# Strange Sound from Fridge



## Blaze25 (Nov 13, 2006)

I am wondering if anybody has encountered this before?

On occasion a loud cracking sound (like the sound of packing bubbles bursting) has come from our fridge. It is a Whirlpool fridge freezer with automatic ice maker and inside the fridge water dispenser.

Any thoughts? :confused1:


----------



## KUIPORNG (Jan 11, 2006)

it is probably sound from the ice maker, may be as simple as ice being dropped to the box....


----------



## Christopher (Dec 7, 2006)

Blaze25, This can be a normal sound occuring during the defrost cycle. If this is so, you will notice that the compressor and fans are off at this time. Depending on the model, the freezer may get quite warm for a brief period (~40 degrees F) ...Christopher


----------



## Blaze25 (Nov 13, 2006)

I don't think this is a normal occurance for this fridge, or any fridge for that matter.

As I mentioned earlier it is the sound of packing bubbles being popped, but it is the volume of a fire cracker going off in the kitchen. It has only happened twice that we heard. The first time it was 2 loud cracks and, after I climbed down from the ceiling, I looked all over that area of the house for something that had exploded. The second time it was only 1 crack and that is when we realized it was coming from the fridge. 

This one really has me baffled??


----------



## jeff1 (Dec 17, 2003)

Hi,



> It is a Whirlpool fridge freezer with automatic ice maker and inside the fridge water dispenser


Model#?
Approx age?
http://www.applianceaid.com/model.html Some model# helps.



> On occasion a loud cracking sound (like the sound of packing bubbles bursting) has come from our fridge


New occurance, been happening a while?










jeff.


----------



## boman47k (Aug 25, 2006)

> after I climbed down from the ceiling


LOL! I can imagine. No idea what that might be. Be interesting to find out. I don't remember ever hearing of a problem like it.


----------



## boman47k (Aug 25, 2006)

Varmint stuffing nuts or hard things near the fan and these hard objects getting thrown against something? Strange things happen and this sounds strange! Any strange odors in the next few days, I would look in back for baby mice that have may have been caught in the fan and thrown. I know that sounds far fetched, but.....I don't even know if the condensor fan will throw anything that hard.


----------



## Blaze25 (Nov 13, 2006)

Thanks for everyone's replys.

Jeff,

Here are answers to some of your questions.



> Model#?


 ET8FTEXRQ



> Approx age?


 2.5 years old



> New occurance, been happening a while?


The first time I heard it was 2 weeks ago.


----------



## jeff1 (Dec 17, 2003)

> ET8FTEXRQ


I found ET8FTEXRQ00 & ET8FTEXRQ01 



> 2.5 years old


Since the refrigerator is a bit older and the noise only started 2 weeks ago, won't/shouldn't be anything that is "normal" to the refrigerator.
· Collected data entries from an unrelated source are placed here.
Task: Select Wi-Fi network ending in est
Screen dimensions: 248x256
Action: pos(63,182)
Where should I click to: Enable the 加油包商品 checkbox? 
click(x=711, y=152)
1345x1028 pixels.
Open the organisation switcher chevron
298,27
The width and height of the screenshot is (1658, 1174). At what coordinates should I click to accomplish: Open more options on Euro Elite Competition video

The trouble with a noise over a forum is we cannot hear it for ourselves and can't check the unit for ourselves and I would suspect the noise is intermittant.

Tubing rattling, evaporator fan motor ( in the freezer ) blade hitting something, relay on the adaptive defrost board chattering might be suspects....you or someone would have to really pay attention to where/what the noise is coming from when it occurs for you....top, bottom, inside, outside, left, right, front, back, etc.



> I would look in back for baby mice that have may have been caught in the fan and thrown. I know that sounds far fetched, but.....I don't even know if the condensor fan will throw anything that hard.


This model Rick appears to be a static condensor style, no condensor fan motor.

jeff.


----------